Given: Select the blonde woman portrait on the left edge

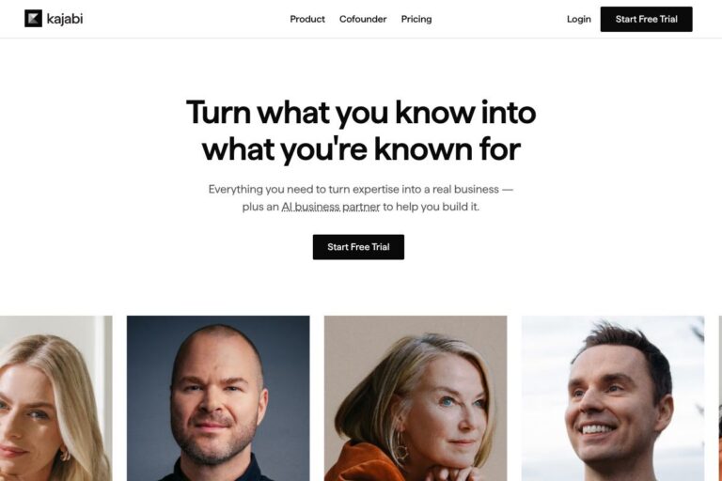Looking at the screenshot, I should (55, 398).
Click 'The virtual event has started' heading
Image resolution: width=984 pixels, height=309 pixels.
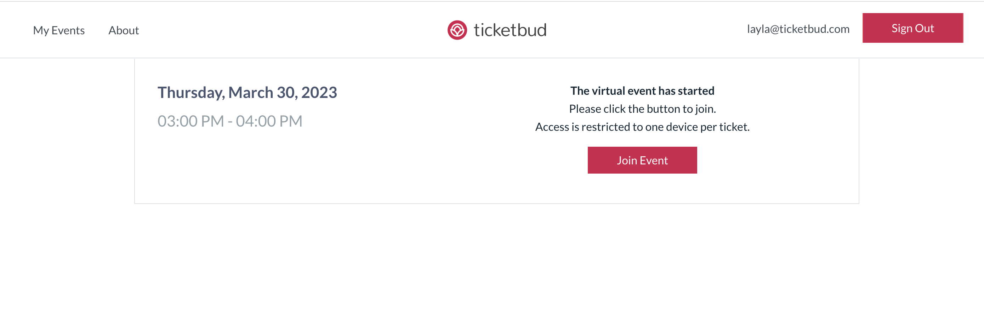point(642,91)
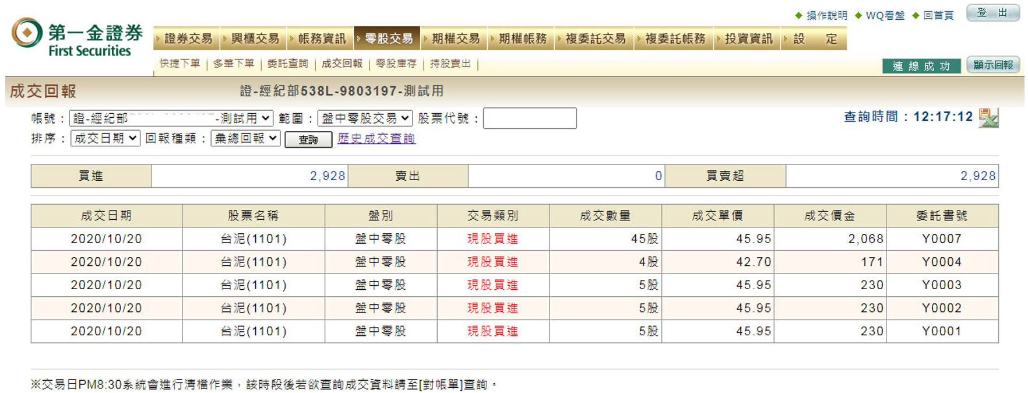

▶ [Challenge]: Echo every entry above word for word, leaving the pictures out.

▶ [Final answer]:
Given: Select the blonde woman portrait on the left edge

Looking at the screenshot, I should (55, 398).
Click 'The virtual event has started' heading
Image resolution: width=984 pixels, height=309 pixels.
point(642,91)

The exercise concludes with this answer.